Problem description: Rewrite all the records below, changing "Get Employees" to "Fetch Employees" and keeping everything else the same. Leave the pictures out of your answer.

***** Records provided *****

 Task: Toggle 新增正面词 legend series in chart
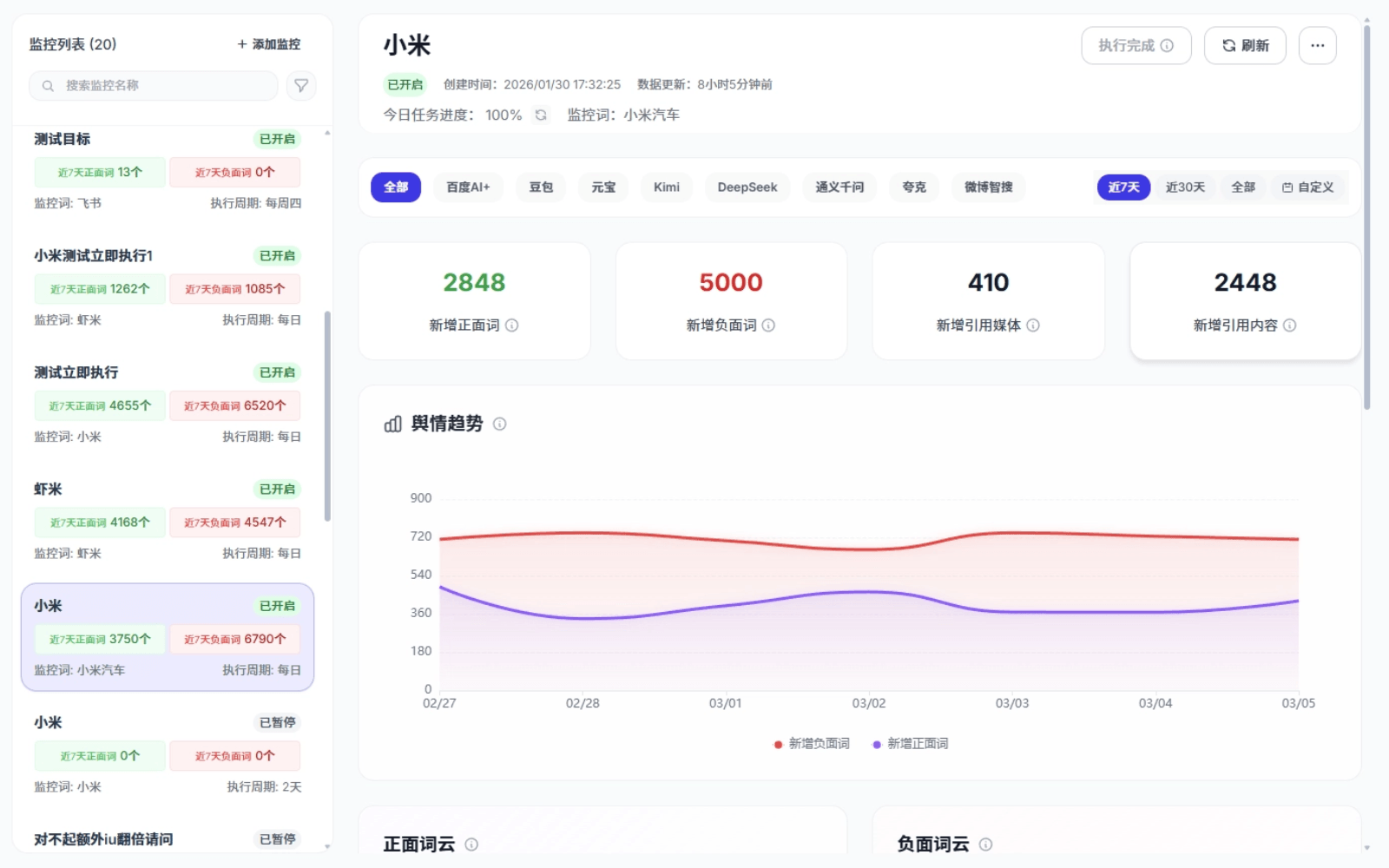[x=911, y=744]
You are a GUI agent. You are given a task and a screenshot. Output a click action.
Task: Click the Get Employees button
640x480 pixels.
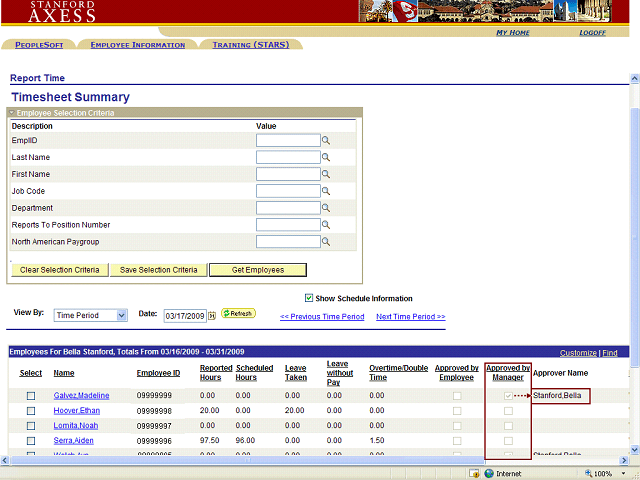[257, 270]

*****

Task answer:
 Task: Toggle 新增正面词 legend series in chart
[x=911, y=744]
You are a GUI agent. You are given a task and a screenshot. Output a click action.
Task: Click the Fetch Employees button
640x480 pixels.
[257, 270]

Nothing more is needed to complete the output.